If you’d have to bet your house on the title winners next season, perhaps the money would be on either Chelsea or Manchester United, but if you are to bet your house on the 3rd and 4th spot, you’d be absolutely clueless.
Premier League is no longer what it used to be; it’s a global brand now, and with the foreign influx of money that has poured into the league in recent years, there are many teams that can now break the monotony of the usual suspects.
The established order has been challenged and perhaps disturbed as well: Tottenham Hotspurs in the Champions League is a glaring testament to that.

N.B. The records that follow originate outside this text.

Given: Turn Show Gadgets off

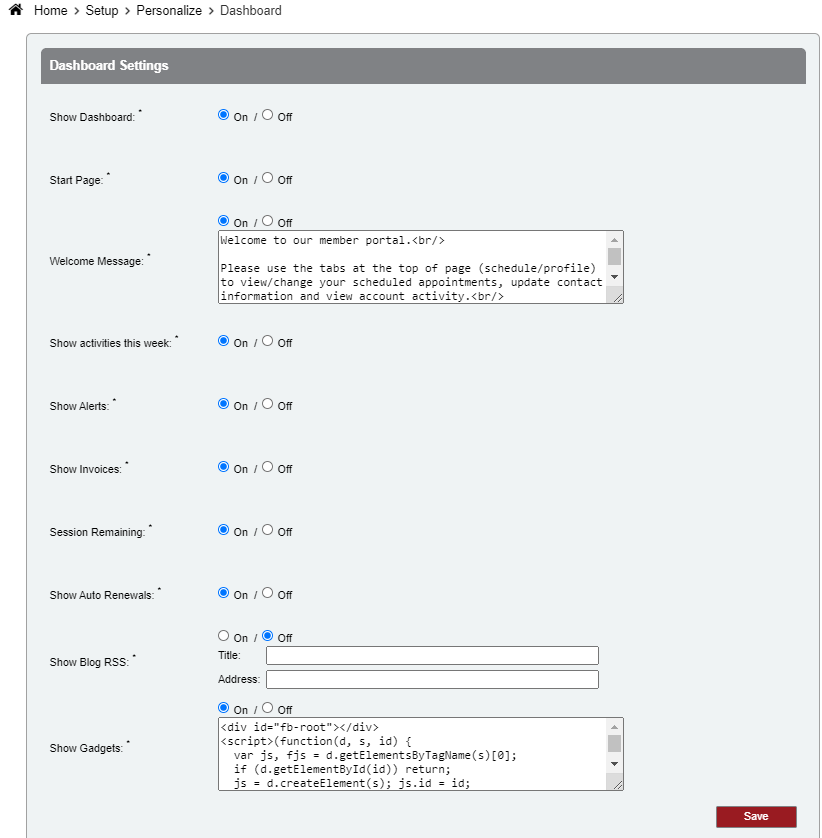Looking at the screenshot, I should tap(268, 708).
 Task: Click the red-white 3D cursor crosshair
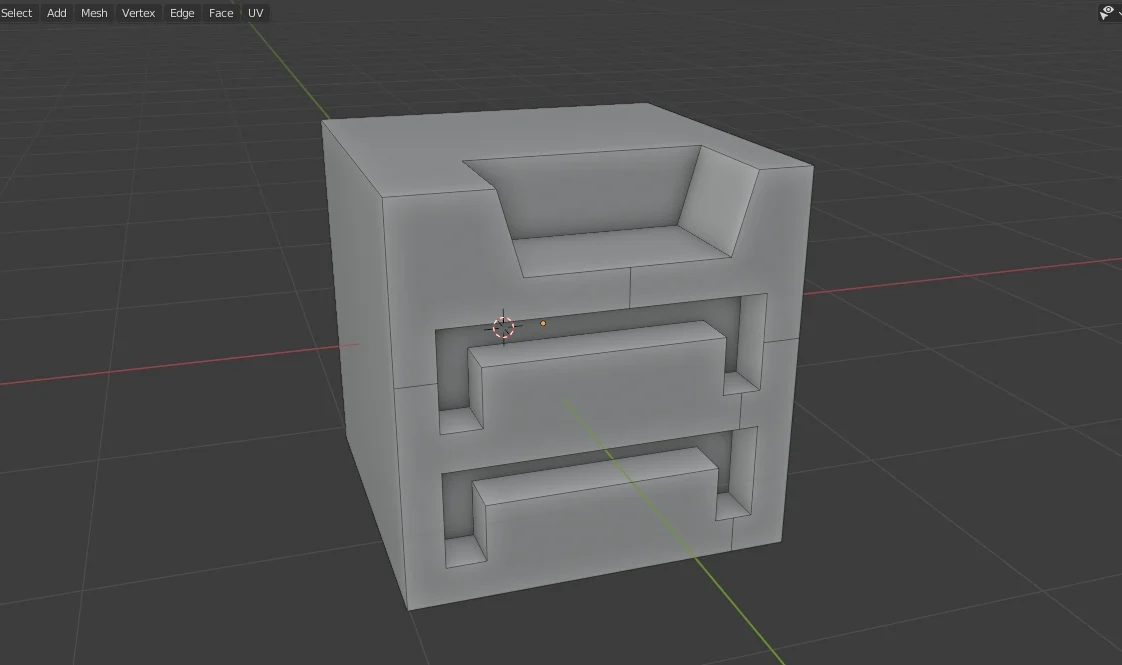tap(503, 327)
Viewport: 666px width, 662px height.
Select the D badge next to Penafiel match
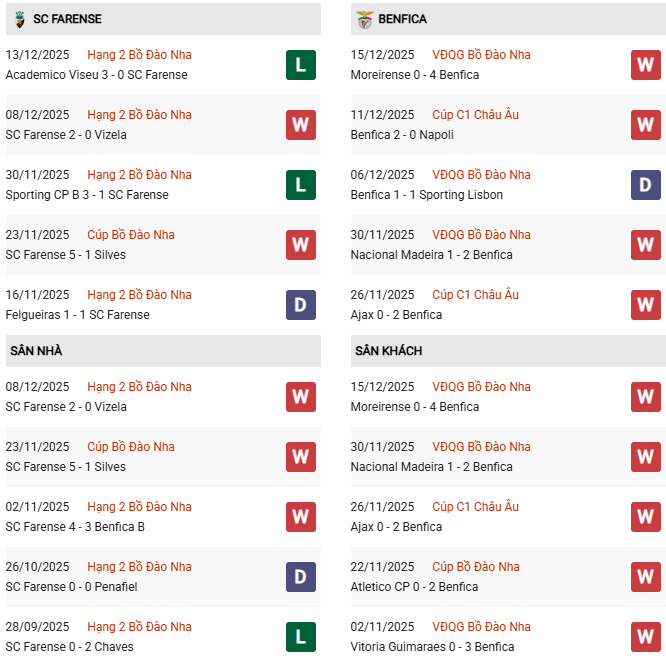point(300,577)
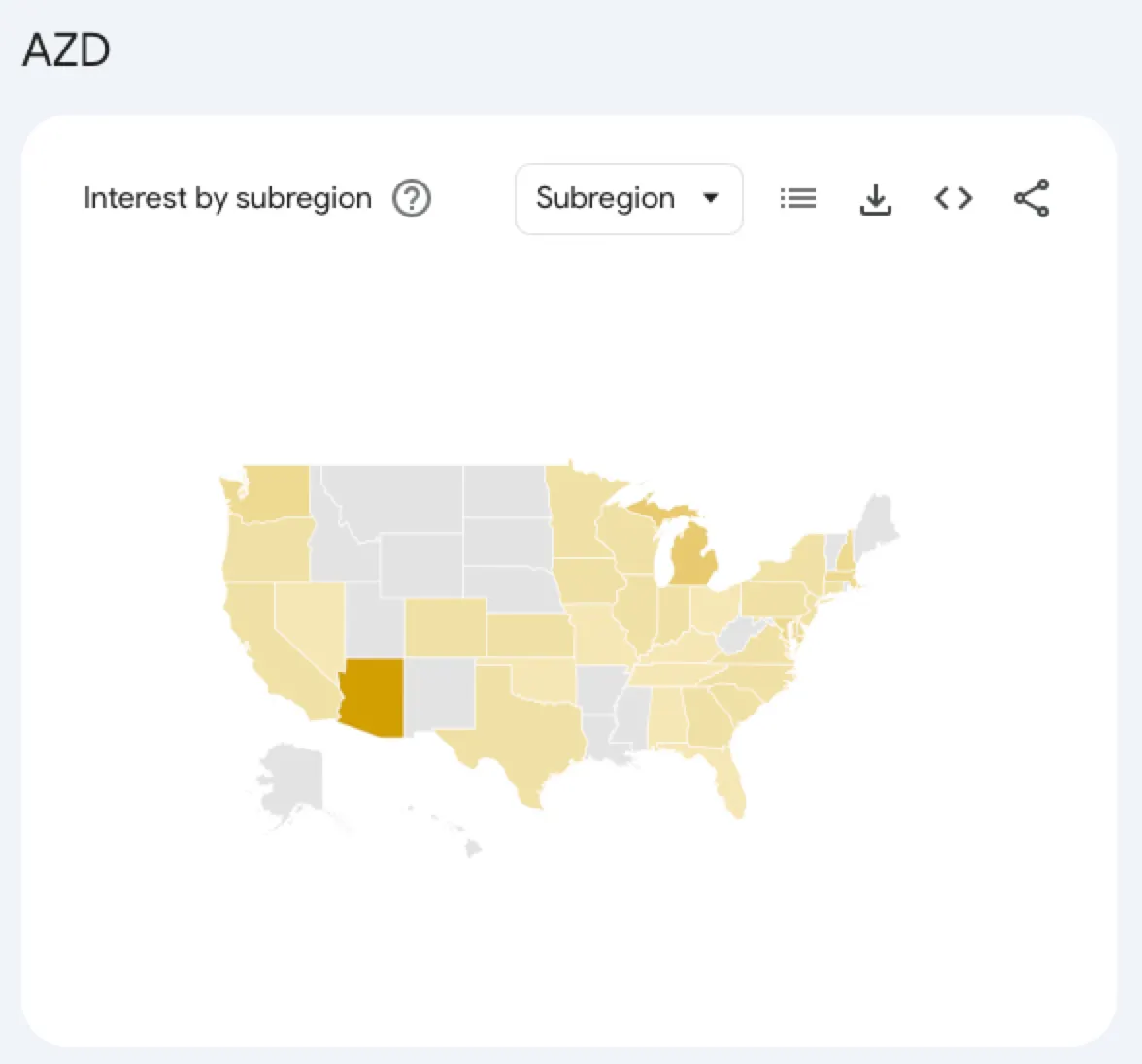The height and width of the screenshot is (1064, 1142).
Task: Click the Subregion dropdown arrow
Action: (x=710, y=198)

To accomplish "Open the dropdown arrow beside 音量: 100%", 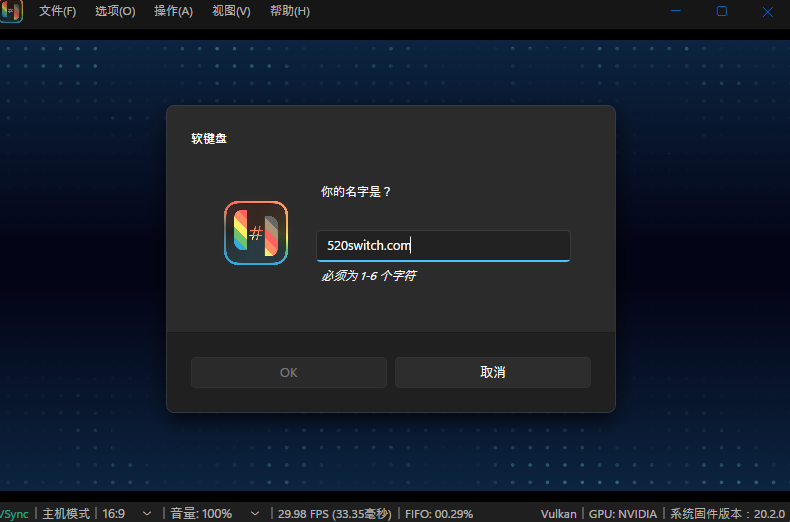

Any of the big four, plus Spur and City can now win the title this year, and any of the top 8 can claim a Champions League spot, the sole reason being the fact that Chelsea, United, Liverpool and Arsenal have not grown as rapidly as their nearest contenders have, and the gap at the top is thin as a hair.
In the 08-09 season, the top 4 only lost 17 games combined, but last season that tally stood at 33. Two seasons ago, the gap between 3rd and 7th was a staggering 30 points; last season it was reduced to 12 points only.
The concept of the ‘big four’ is dying fast or is perhaps already dead; it makes much more sense to talk about the big two or the big six because times have changed and so has the Premier League. And this year, it’s going to be competitive as h**l. The winners might be one of the usual suspects, but they will be given a fight for their lives.
For a change, perhaps even a pleasant one for a neutral, we can hear a manger other than Fergie, Wenger, Benitez/Hodgson or Ancelotti saying ‘we can win the league’ and why not?
Big team mentality is not to say ‘we’ll try to consolidate a fourth place finish’; how unambitious would that be? That’s not how big teams think, and that’s not how Harry Redknapp and Spurs are thinking.
With Roberto Mancini spending as much money as he has, he clearly believes that he can win the league. If Roy Hodgson plays his cards right even Liverpool can win the title. David Moyes must know that if his team plays like they finished last season, they will be playing in the Champions League next season and so does Villa.
While England’s national side may be dull as a wet Sunday in Hockenheim, the country’s top League is about to get very interesting.